» Given instruction:
Copy the listing below line for line, without changing anything.

Entries for locating words and elements
=-=-=

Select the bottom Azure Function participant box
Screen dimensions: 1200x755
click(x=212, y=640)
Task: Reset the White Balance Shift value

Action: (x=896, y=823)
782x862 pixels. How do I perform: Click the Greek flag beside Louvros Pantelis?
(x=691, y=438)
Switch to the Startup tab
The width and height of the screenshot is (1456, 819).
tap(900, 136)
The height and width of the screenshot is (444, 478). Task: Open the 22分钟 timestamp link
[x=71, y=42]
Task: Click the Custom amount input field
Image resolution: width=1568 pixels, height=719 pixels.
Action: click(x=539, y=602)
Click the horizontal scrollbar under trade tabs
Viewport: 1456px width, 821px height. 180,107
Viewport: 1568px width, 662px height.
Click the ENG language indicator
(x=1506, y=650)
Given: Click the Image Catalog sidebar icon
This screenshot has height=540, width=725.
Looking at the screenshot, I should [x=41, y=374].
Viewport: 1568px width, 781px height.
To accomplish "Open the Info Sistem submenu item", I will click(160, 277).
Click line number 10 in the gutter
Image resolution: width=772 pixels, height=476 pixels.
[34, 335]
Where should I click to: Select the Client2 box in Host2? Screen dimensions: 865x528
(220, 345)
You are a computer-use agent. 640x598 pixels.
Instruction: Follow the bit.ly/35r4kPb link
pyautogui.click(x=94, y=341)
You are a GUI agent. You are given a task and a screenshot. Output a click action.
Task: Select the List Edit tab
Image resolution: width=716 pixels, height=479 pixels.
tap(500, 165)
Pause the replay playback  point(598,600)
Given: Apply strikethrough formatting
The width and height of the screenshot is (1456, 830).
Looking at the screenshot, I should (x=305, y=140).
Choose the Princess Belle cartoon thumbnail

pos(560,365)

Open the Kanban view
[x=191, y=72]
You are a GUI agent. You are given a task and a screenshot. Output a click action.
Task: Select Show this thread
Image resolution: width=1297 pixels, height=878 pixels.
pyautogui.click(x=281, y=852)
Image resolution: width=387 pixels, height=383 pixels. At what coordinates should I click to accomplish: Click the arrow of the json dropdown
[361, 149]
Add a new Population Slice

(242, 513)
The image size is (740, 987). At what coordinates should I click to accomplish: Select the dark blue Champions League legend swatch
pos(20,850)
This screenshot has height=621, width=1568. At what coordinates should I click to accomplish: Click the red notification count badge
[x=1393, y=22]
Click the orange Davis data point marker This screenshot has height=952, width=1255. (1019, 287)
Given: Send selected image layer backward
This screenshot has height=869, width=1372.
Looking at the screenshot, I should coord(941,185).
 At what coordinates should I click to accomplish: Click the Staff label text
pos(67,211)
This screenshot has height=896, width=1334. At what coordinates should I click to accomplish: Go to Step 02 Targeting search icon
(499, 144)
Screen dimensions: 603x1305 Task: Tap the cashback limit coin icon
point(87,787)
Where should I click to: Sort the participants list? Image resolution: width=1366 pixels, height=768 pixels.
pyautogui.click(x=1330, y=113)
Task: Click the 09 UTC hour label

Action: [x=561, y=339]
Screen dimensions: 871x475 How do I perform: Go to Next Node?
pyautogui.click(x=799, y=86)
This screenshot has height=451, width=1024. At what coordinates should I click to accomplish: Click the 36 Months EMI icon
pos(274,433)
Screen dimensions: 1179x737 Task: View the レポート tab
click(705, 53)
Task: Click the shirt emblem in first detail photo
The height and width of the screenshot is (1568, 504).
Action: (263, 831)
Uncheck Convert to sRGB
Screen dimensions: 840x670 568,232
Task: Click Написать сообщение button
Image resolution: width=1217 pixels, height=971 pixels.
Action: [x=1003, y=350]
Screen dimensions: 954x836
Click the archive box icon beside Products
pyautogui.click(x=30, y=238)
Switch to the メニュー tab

=-=-=

» Response to the exercise:
Select the bottom Azure Function participant box
Screen dimensions: 1200x755
click(x=212, y=640)
Task: Reset the White Balance Shift value

Action: (x=896, y=823)
782x862 pixels. How do I perform: Click the Greek flag beside Louvros Pantelis?
(x=691, y=438)
Switch to the Startup tab
The width and height of the screenshot is (1456, 819).
tap(900, 136)
The height and width of the screenshot is (444, 478). Task: Open the 22分钟 timestamp link
[x=71, y=42]
Task: Click the Custom amount input field
Image resolution: width=1568 pixels, height=719 pixels.
Action: click(x=539, y=602)
Click the horizontal scrollbar under trade tabs
Viewport: 1456px width, 821px height. 180,107
Viewport: 1568px width, 662px height.
Click the ENG language indicator
(x=1506, y=650)
Given: Click the Image Catalog sidebar icon
This screenshot has height=540, width=725.
Looking at the screenshot, I should [x=41, y=374].
Viewport: 1568px width, 781px height.
To accomplish "Open the Info Sistem submenu item", I will click(160, 277).
Click line number 10 in the gutter
Image resolution: width=772 pixels, height=476 pixels.
[34, 335]
Where should I click to: Select the Client2 box in Host2? Screen dimensions: 865x528
(220, 345)
You are a computer-use agent. 640x598 pixels.
Instruction: Follow the bit.ly/35r4kPb link
pyautogui.click(x=94, y=341)
You are a GUI agent. You are given a task and a screenshot. Output a click action.
Task: Select the List Edit tab
Image resolution: width=716 pixels, height=479 pixels.
tap(500, 165)
Pause the replay playback  point(598,600)
Given: Apply strikethrough formatting
The width and height of the screenshot is (1456, 830).
Looking at the screenshot, I should (x=305, y=140).
Choose the Princess Belle cartoon thumbnail

pos(560,365)

Open the Kanban view
[x=191, y=72]
You are a GUI agent. You are given a task and a screenshot. Output a click action.
Task: Select Show this thread
Image resolution: width=1297 pixels, height=878 pixels.
pyautogui.click(x=281, y=852)
Image resolution: width=387 pixels, height=383 pixels. At what coordinates should I click to accomplish: Click the arrow of the json dropdown
[361, 149]
Add a new Population Slice

(242, 513)
The image size is (740, 987). At what coordinates should I click to accomplish: Select the dark blue Champions League legend swatch
pos(20,850)
This screenshot has height=621, width=1568. At what coordinates should I click to accomplish: Click the red notification count badge
[x=1393, y=22]
Click the orange Davis data point marker This screenshot has height=952, width=1255. (1019, 287)
Given: Send selected image layer backward
This screenshot has height=869, width=1372.
Looking at the screenshot, I should coord(941,185).
 At what coordinates should I click to accomplish: Click the Staff label text
pos(67,211)
This screenshot has height=896, width=1334. At what coordinates should I click to accomplish: Go to Step 02 Targeting search icon
(499, 144)
Screen dimensions: 603x1305 Task: Tap the cashback limit coin icon
point(87,787)
Where should I click to: Sort the participants list? Image resolution: width=1366 pixels, height=768 pixels.
pyautogui.click(x=1330, y=113)
Task: Click the 09 UTC hour label

Action: [x=561, y=339]
Screen dimensions: 871x475 How do I perform: Go to Next Node?
pyautogui.click(x=799, y=86)
This screenshot has height=451, width=1024. At what coordinates should I click to accomplish: Click the 36 Months EMI icon
pos(274,433)
Screen dimensions: 1179x737 Task: View the レポート tab
click(705, 53)
Task: Click the shirt emblem in first detail photo
The height and width of the screenshot is (1568, 504).
Action: (263, 831)
Uncheck Convert to sRGB
Screen dimensions: 840x670 568,232
Task: Click Написать сообщение button
Image resolution: width=1217 pixels, height=971 pixels.
Action: [x=1003, y=350]
Screen dimensions: 954x836
Click the archive box icon beside Products
pyautogui.click(x=30, y=238)
Switch to the メニュー tab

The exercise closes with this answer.